BRUSELAS – En junio, fue Grecia. En agosto, fueron Francia, Italia, España y Portugal. En septiembre, fue nuevamente Grecia -y España-. En noviembre, fue el turno otra vez de Francia, antes de que le tocara a Italia una vez más en diciembre, esta vuelta de manera contundente. Todos los meses, a pesar de una perspectiva cada vez más oscura para el crecimiento económico, los países anuncian nuevos recortes de gastos y aumentos de impuestos con la esperanza de restablecer la confianza en los mercados de bonos. Sólo Alemania se destaca, al haber anunciado recientemente un recorte impositivo, si bien es cierto que fue modesto.
En otras palabras, mientras todos los indicadores apuntan a una caída económica seria en Europa, los diferenciales de tasas de interés actuales de la eurozona están provocando un giro hacia la austeridad. Parece una pavada: es preferible acelerar recortes del presupuesto que un incremento letal de las tasas de interés sobre la deuda pública, incluso si los recortes aumentan el riesgo de recesión. Pero existen advertencias.
Primero, si bien una austeridad indiscriminada puede ser la única opción para aquellos países de la eurozona que ya no tienen acceso a los mercados de capital, otros tienen más opciones en materia de políticas. La consolidación es necesaria, pero los gobiernos son responsables de su velocidad y su diseño.
Segundo, una estrategia fiscal sólida requiere establecer, sobre la base de presunciones económicas prudentes, un objetivo presupuestario ambicioso para el mediano plazo, determinando qué combinación de impuestos y recortes de gastos se necesita para lograrlo, y luego ajustándose al plan a lo largo de todas las fluctuaciones económicas. Esto permite que entren en juego los llamados "estabilizadores automáticos" -menores ingresos en una crisis, mayores ingresos en un momento de auge-, impidiendo que la economía se recaliente en el pico del ciclo comercial y ofreciendo estímulos cuando toca fondo.
Tercero, una consolidación precipitada no siempre es la mejor manera de tranquilizar a los mercados, que pueden preocuparse más por el crecimiento. Italia es un buen ejemplo. El déficit presupuestario del país este año, 4% del PBI, está muy por debajo del de España y Francia. De hecho, no fue el déficit del país el que finalmente llevó a los inversores a rechazar los bonos italianos, sino más bien un cóctel amenazador de deuda alta, crecimiento desesperadamente bajo y parálisis política. En una situación como ésta, abordar las cuestiones periféricas del déficit, en el mejor de los casos, es algo marginal. Los mercados exigen reformas que eleven las tasas de crecimiento de manera durable y una estrategia de consolidación fiscal que sea coherente con un mayor crecimiento potencial.
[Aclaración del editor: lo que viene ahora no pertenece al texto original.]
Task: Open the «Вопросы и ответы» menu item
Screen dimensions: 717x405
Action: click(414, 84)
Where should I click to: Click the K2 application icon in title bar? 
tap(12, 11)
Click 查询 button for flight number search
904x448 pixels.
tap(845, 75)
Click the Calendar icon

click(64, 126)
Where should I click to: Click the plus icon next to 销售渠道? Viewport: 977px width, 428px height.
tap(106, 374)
Cuarto, el costo de una austeridad apresurada es que generalmente se basa en correcciones inmediatas, como recortes del gasto indiscriminados y subas de impuestos que, se espera, generen ingresos en el corto plazo, pero que tienen un impacto económicamente negativo. Una consolidación inteligente, en cambio, debería minimizar el daño económico a corto plazo y fomentar el crecimiento a más largo plazo.
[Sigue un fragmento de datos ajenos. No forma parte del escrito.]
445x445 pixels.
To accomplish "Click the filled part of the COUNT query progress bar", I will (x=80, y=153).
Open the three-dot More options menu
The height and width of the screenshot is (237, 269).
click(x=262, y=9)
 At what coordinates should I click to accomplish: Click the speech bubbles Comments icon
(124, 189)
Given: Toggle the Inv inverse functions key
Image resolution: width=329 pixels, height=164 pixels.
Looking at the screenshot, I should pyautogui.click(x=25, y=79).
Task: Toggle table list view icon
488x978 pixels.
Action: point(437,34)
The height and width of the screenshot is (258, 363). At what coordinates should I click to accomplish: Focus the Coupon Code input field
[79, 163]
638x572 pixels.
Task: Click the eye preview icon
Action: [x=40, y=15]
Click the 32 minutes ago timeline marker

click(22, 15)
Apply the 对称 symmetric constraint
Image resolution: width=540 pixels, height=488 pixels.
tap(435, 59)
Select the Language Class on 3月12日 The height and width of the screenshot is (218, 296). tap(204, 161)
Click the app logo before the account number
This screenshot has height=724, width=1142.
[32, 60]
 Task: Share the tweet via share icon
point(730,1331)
Los gobiernos saben esto muy bien. A fines de 2010, la mayoría de los países de la eurozona estaban esbozando recortes del gasto en sus programas de consolidación al mismo tiempo que preservaban las áreas más productivas, como la educación y la infraestructura. Es más, planeaban ampliar la base tributaria en lugar de aumentar las tasas.
Sin embargo, desde este verano (boreal), los gobiernos hicieron todo lo contrario. En lugar de concentrarse en el déficit, se centraron en medidas impositivas y, en su mayoría, aumentaron las tasas existentes. Esta es una mala señal para el crecimiento.
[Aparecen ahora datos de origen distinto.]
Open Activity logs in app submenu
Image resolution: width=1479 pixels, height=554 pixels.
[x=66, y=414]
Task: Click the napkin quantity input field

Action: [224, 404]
¿Qué deberían estar haciendo en cambio? La consolidación fiscal es inevitable, pero es un proceso a mediano plazo. En lugar de apresurarse a implementar recortes, los gobiernos de la eurozona antes deben restablecer su credibilidad a través de reglas y políticas consagradas en sus legislaciones nacionales, como decidieron recientemente los jefes de Estado y de Gobierno europeos.
Segundo, deberían diseñar e implementar consolidaciones inteligentes, aunque su diseño y su implementación demanden un poco más de tiempo. Esto implica encontrar el equilibrio óptimo entre recortes del gasto y aumentos de impuestos, e identificar las medidas menos perjudiciales en el mediano plazo. Hacerlo llevará tiempo, ideas y una voluntad de hierro.